The next month was full of doctor’s visits and me cleaning our her house to sell as we both realized quickly it wasn’t a good idea for her to live alone anymore. She had been failing physically for a while but never told me. I was busy to say the least. Then in November she got sick again and was in the hospital with a UTI again. One step forward, two steps back. She came home just before Thanksgiving and we went on to have a wonderful Christmas and celebrate her 82nd birthday in January. I am beyond thankful for those moments together, since it would be our last holiday together. Then in March she went into the hospital again with another UTI, was released only to go back two weeks later with the same thing. She stayed a week each time. In late March she was released and did ok for a little while but was back in the hospital in April. At this point I realized her heart wasn’t doing well. I asked the doctor’s how long they thought she had, but no one could say. She had lived with heart failure for years but now it was progressing. I knew in my heart it wouldn’t be long.

They sent her home in April and when I went to pick her up she was barely able to get into the car. I was very concerned at this point and scared, to be honest. I didn’t know how I would care for her in this state. She came home and was only home four hours when she fell twice trying to walk with her walker. I then made the difficult decision to put her back into the hospital and then into rehab at a nursing home. You have to go through the hospital to be put into rehab for Medicare to cover it. I learned a ton about Medicare rules during this time. So, I called 911, which I had done so many times they knew us by name. They transported her to the hospital again where she stayed a week and then I got her transferred to a rehab facility two doors down from us. God again had worked that out in advance. It was gut wrenching to tell her I couldn’t care for her anymore. I wouldn’t wish that on my worst enemy. I called my mother in law and she came right over and just let me cry, after they took mom away in the ambulance.

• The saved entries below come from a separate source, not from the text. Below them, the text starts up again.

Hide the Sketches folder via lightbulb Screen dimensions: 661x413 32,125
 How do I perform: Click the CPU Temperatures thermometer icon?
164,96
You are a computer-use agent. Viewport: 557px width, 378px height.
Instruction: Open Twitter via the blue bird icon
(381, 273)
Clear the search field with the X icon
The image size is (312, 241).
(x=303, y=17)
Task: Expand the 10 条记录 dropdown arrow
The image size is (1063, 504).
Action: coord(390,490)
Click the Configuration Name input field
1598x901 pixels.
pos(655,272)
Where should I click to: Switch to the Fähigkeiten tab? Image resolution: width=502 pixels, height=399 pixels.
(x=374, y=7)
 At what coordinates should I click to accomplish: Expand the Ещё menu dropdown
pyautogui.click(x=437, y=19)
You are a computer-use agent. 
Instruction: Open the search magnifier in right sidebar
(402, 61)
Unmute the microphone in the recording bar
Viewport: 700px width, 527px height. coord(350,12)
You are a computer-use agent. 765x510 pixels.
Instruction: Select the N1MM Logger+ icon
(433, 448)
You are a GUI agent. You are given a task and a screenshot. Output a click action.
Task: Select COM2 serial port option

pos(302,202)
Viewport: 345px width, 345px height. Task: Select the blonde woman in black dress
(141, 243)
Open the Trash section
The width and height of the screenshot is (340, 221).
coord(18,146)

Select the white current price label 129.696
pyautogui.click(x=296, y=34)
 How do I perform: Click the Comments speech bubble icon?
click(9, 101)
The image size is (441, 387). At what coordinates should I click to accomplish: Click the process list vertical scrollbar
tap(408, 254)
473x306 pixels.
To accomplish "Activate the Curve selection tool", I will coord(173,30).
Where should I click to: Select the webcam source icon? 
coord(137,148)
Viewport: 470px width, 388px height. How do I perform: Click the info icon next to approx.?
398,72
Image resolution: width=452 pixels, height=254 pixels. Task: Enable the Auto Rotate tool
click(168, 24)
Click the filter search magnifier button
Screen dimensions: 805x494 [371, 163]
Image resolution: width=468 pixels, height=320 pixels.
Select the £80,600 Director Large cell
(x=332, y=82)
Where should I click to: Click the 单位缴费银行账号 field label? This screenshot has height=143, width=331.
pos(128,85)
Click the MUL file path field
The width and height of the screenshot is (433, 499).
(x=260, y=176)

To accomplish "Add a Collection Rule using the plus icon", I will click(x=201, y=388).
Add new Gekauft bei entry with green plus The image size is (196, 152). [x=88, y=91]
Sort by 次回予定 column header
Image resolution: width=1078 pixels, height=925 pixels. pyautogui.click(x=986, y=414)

When mom first entered rehab she was doing well. She had physical therapy every day and she was making some progress. At that point she couldn’t get out of bed on her own, even with a walker. As long as she made progress Medicare would pay for rehab but if she didn’t progress they wouldn’t. Finally a few weeks into her stay the social worker called me and said she was refusing to do her therapy and they were going to have to kick her out since Medicare wouldn’t pay for it. So, I went up there and talked with her about it. We had a coming to Jesus meeting. That was on a Friday. On Sunday Glenn went to visit her and he said she just wasn’t herself. So, I went to visit Monday and I too noticed that she was sleeping more than usual and something wasn’t right. By Tuesday I was convinced something was wrong and asked the staff to have the doctor look at her but they couldn’t find anything wrong, but I just knew there was something. On Wednesday I got a call that she was in the ER with a nose bleed. I am convinced God had sent the nosebleed just so we could get to the hospital. When I got there she was sleeping pretty much all the time and they said her heart wasn’t doing very well and she would be admitted to intensive care. The next day, on Thursday she was still in and out of it, but they were hopeful she would come around. That day when I was there she woke up and was talking to me and asked me if I saw the party they were having out her window. Her window was 5 stories up and below was a parking lot. There was no party. It was then that I remembered she had told me two other times earlier in the week that she saw parties outside her window. I realized at that moment that she was seeing Heaven. It was so awesome to witness her seeing heaven but at the same time humbling because I knew soon she would be crossing over.